(The next day, around mid-morning. Thom & Jebediah enter Crate & Barrel.)

THOM: Our first stop today will be here, Crate & Barrel, which I absolutely love. A lot of their merchandise is considered modern, but I think we can mix an assortment of different styles & colors together, which will create a nice, eclectic feel. It's really gonna jazz up your home.

JEBEDIAH: (In awe of his surroundings) Wow. This is quite an interesting place. (Picks up candelabrum) I'm not used to seeing orange candleholders.

THOM: (Smiles) It's called a candelabrum. Put that down before you break it. (Laughs politely) Yeah, New York's a lot different from Lancaster, huh? And after we finish here, the U-Haul is gonna ship the new stuff back to your house and I'll fly out and redecorate your house. Now how about trying out this ottoman? (Points to polka-dotted ottoman)

JEBEDIAH: (Sits down on armchair, then puts feet up and smiles) Ooh, I like.

THOM: You can also use it as a chair. It's a pretty versatile piece of furniture.

JEBEDIAH: (Sits on ottoman) I can see many of these in our house. But I have one complaint.

THOM: …which is…

JEBEDIAH: (Serious tone of voice) I am not fond of the fabric design at all!

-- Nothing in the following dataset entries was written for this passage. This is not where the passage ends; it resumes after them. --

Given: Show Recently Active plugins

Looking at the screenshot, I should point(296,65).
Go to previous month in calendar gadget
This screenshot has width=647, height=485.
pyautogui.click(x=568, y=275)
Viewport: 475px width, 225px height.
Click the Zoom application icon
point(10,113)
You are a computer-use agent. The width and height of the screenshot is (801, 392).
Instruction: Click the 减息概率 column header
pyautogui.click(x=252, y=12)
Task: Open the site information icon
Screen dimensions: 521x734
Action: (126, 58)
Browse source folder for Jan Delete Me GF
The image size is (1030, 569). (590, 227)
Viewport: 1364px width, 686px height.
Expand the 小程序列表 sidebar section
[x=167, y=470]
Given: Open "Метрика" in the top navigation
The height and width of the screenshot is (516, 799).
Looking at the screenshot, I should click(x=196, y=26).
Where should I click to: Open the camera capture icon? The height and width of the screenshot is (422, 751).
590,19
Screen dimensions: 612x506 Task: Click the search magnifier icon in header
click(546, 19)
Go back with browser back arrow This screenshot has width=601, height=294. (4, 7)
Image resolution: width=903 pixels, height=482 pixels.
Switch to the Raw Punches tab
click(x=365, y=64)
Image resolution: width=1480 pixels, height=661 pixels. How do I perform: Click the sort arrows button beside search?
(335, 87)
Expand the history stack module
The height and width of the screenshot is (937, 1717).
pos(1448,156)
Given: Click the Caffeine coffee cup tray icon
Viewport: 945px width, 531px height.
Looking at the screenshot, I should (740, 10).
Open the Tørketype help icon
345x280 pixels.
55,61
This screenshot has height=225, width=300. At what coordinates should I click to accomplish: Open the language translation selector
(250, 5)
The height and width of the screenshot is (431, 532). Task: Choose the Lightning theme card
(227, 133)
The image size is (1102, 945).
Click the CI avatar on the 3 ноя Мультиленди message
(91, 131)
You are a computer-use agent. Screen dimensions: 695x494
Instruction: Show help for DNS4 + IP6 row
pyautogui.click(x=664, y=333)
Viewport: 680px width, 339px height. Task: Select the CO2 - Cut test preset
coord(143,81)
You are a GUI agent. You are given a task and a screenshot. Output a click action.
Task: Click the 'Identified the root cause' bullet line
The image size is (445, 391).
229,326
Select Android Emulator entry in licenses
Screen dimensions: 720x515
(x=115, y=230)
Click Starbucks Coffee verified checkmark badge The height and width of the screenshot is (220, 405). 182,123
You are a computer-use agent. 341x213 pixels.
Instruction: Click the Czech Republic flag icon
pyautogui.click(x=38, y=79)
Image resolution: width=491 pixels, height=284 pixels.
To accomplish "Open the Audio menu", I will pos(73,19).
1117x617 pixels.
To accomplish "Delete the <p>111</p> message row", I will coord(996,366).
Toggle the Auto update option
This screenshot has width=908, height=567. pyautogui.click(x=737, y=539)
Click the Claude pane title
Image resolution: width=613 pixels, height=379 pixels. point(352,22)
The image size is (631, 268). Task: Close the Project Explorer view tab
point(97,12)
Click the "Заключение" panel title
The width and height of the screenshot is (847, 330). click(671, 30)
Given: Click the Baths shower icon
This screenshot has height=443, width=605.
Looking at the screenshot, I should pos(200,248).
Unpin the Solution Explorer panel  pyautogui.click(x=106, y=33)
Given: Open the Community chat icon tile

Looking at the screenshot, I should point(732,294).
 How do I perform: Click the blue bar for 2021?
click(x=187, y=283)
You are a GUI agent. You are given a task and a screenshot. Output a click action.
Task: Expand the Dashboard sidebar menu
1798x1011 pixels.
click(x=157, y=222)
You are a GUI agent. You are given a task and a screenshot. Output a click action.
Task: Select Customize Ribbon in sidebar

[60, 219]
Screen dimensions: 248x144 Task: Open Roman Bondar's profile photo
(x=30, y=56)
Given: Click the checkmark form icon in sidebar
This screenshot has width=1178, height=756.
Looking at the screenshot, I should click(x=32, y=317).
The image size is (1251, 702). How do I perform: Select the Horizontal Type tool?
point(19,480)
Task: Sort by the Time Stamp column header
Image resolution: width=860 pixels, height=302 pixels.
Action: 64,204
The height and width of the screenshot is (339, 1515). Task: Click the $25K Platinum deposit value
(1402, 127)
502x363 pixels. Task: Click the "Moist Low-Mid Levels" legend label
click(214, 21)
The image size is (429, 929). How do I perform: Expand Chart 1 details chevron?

THOM: Surprise! You can put a cover on it in any color, fabric, or pattern you choose!

HIP TIP: Customize your furniture with changeable fabric covers!

THOM: You don't like the fabric design and you're man enough to admit it! Great! Now I know I'm doing a good job metrosexualizing you.

JEBEDIAH: (Confused) Is that a good thing?

THOM: Of course it is, sweetie!

JEBEDIAH: (Baffled, trying to change subject) Now two of my sons, Amos & Levi, like to bowl in their free time.

THOM: Oh wow, did Kingpin influence them? (Laughs)

JEBEDIAH: (Disgusted) Oh, I heard of that movie. My wife & I do not approve of crude humor. Nor do we appreciate our ways of life being mocked like that. Usually we make our children do a lot of farm work & praying, plus they must do their homework everyday, so they don't have much leisure time.

THOM: (Nodding inquisitively) I see.

JEBEDIAH: So how about we buy this bowling ball for them? (Picks up round ice bucket, thinking it's a bowling ball) But I don't understand why it has a removable lid, or why it comes with these bizarre scissors [tongs]! Quite strange.

THOM: (Wrings head in heads) Oh Jeb…dear Jeb…(pats Jebediah on his back, and sighs) it's an ice bucket.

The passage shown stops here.